▸ SOURCE EXTRACT
• • • • • • •

# 2 level undercabinet lights



## te12co2w (Jun 3, 2007)

Does anyone know of 120v hardwired under cabinet lights with a switch for 2 brightness levels? LED preferred. Thanks.


----------



## Kevin (Feb 14, 2017)

te12co2w said:


> Does anyone know of 120v hardwired under cabinet lights with a switch for 2 brightness levels? LED preferred. Thanks.


DALS makes them. I've installed quite a few. They come with a cord but can be hardwired too.

Sent from my SM-G920W8 using Tapatalk


----------



## Dennis Alwon (May 9, 2009)

Yes, American Level changes the kelvin from 2700-3000-3500-4000 I think but they also have a GM lighting ( I think made by American level) that has a built in dimmer


----------



## Dennis Alwon (May 9, 2009)

American Level fixture 
https://www.amazon.com/American-Lighting-3LC-32-DB-3-Complete-Temperatures/dp/B01G6OGWI2

Most of the uc lights are dimmable


----------



## HackWork (Oct 2, 2009)

I have seen the ones that you can change the color temperature, which I think is an excellent idea since I had issues with that in the past. But not the brightness.


----------



## Dennis Alwon (May 9, 2009)

#3 on this page switches brightness and also changes the color temperature

https://www.amazon.com/slp/led-under-cabinet-lighting-hardwired/agmsgmsqab975ec

We always try to install a separate switch for the lights so we can add a dimmer if necessary


----------



## trentonmakes (Mar 21, 2017)

Ive used the commercial electric ones at home cheapo, very similar to those in the link.
Theres a switch on them but no brightness level. I always put in a dimmer for UC lights anyway.

Recently started using the LED tape.
I really like that setup and virtiually about same price even with a transformer.

• • • • • • •

▸ DATA PROVIDED
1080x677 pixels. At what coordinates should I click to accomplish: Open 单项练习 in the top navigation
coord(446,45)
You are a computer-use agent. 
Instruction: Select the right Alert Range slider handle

• • • • • • •

▸ COMPLETE THE FOLLOWING
a) In the under-cabinet lighting thread, translate this sentence into Spanish: "We always try to install a separate switch for the lights so we can add a dimmer if necessary"
b) In the under-cabinet lighting thread, which company does Kevin say makes lights with a switch for two brightness levels?
c) Pick up the under-cabinet lighting thread after its final post and write more of it.

▸ ANSWERS FOR THE EXERCISE
a) Siempre intentamos instalar un interruptor independiente para las luces, para poder añadir un regulador de intensidad si hace falta.

b) DALS.

c)
Possibly even cheaper depending on purchases.

Sent from my LG-K550 using Tapatalk


----------



## svh19044 (Jul 1, 2008)

Nicor makes them.

I hate them.


----------



## Dennis Alwon (May 9, 2009)

svh19044 said:


> Nicor makes them.
> 
> I hate them.


I Have used Nicor and don't remember issues with them.

I do remember the Halos were expensive and you needed a elv dimmer if you want a dimmer.


----------



## 99cents (Aug 20, 2012)

My supplier sells sticks that dim. I have never had a customer who wanted me to install a dimmer.


----------



## te12co2w (Jun 3, 2007)

Thanks for the replies. I need to replace some kichler under cabinet lights. Xenon lalmps. Those fixtures had a 2 level light switch on them. These are not wall switched. Each one has a switch on it. The lady of the house really wants the 2 level control. I will look at the ones suggested. Thanks again.


----------



## macmikeman (Jan 23, 2007)

te12co2w said:


> Thanks for the replies. I need to replace some kichler under cabinet lights. Xenon lalmps. Those fixtures had a 2 level light switch on them. These are not wall switched. Each one has a switch on it. The lady of the house really wants the 2 level control. I will look at the ones suggested. Thanks again.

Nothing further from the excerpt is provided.